TWIN BROTHERS: Barry (left) and George (right) Hatchman with their dad Jack. Barry and George will undergo heart surgery within months of each other.
TWIN BROTHERS: Barry (left) and George (right) Hatchman with their dad Jack. Barry and George will undergo heart surgery within months of each other.

TWIN brothers Barry and George Hatchman enjoy the occasional bickie but their lifestyle and diet is not the major cause of their heart disease.

The 69-year-olds both led fit and healthy lifestyles and had decorated careers in the air force based at Amberley but they were also told within months of each other they needed open heart bypass surgery to repair blocked arteries.

Barry is well on the road to recovery after his triple bypass in November.

But George was this week told he was set to undergo a similar procedure within weeks.

A cardiologist told Barry he had several blockages around the lower part of his heart and within a week he was on the operating table.

"Surreal is the word because even though I'm close to 70, I didn't feel like I had heart problems, I felt good.
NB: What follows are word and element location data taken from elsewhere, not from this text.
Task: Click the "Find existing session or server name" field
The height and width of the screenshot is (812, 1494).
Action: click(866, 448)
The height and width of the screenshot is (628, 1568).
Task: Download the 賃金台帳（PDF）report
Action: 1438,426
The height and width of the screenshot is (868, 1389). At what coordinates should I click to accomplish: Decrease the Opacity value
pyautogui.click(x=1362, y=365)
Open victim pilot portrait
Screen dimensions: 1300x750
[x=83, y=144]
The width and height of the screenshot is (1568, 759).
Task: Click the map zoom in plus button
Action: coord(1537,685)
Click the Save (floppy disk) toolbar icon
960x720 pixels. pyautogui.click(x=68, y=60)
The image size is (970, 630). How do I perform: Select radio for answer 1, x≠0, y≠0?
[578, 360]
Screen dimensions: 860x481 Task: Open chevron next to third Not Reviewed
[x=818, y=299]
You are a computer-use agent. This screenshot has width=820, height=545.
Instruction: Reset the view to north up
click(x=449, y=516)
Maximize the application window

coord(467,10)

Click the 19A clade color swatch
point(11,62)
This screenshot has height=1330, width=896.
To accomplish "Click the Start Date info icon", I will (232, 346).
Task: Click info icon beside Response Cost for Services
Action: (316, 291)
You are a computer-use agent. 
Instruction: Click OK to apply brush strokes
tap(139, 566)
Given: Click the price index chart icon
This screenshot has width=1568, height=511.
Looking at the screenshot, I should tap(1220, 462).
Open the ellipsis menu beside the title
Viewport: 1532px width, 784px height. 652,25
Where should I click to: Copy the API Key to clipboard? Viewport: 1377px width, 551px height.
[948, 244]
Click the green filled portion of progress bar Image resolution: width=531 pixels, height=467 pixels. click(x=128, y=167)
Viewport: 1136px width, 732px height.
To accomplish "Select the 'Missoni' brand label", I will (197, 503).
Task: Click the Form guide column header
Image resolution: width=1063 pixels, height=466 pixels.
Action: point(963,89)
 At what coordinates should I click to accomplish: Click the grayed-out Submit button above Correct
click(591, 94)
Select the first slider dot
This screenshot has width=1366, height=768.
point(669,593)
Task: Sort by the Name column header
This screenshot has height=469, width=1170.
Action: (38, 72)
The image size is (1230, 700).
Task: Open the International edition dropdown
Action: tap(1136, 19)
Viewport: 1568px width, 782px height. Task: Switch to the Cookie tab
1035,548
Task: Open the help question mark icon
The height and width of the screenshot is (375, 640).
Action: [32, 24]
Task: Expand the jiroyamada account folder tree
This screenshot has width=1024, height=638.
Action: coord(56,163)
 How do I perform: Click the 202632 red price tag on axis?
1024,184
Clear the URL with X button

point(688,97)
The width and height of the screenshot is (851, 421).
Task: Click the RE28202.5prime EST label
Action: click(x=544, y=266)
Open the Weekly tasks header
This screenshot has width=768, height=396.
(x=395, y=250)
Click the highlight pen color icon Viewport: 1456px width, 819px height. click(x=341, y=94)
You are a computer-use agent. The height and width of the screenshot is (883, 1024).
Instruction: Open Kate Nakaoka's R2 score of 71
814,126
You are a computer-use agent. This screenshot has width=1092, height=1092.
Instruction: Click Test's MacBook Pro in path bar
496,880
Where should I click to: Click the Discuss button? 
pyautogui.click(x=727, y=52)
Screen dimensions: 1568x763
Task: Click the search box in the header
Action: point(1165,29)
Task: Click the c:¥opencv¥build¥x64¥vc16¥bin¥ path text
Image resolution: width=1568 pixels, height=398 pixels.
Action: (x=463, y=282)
I did not think that I was a heart victim," Barry said.

"I still like my nice things but certainly not to extreme. Everybody has their transgressions."

Barry took part in the Nijmegen March in Holland in his 50s and continues his fitness regime by walking five kilometres a day and working out at a rehab gym.

He said it was a routine he was able to maintain post-surgery.

 

"I am better than before. I've got more endurance and more spark," he said.

"This thing about having heart bypass surgery it puts so much fear into people. If you are faced with heart bypass surgery, don't be afraid, just look forward to it as excitement that you are going to get a new life."

George is an avid volunteer in the Ipswich region and spends his days working with community groups and organisations.

It's a demanding role he'll have to take a break from when he goes under the knife in a matter of weeks.

Five of George's arteries are 90% blocked.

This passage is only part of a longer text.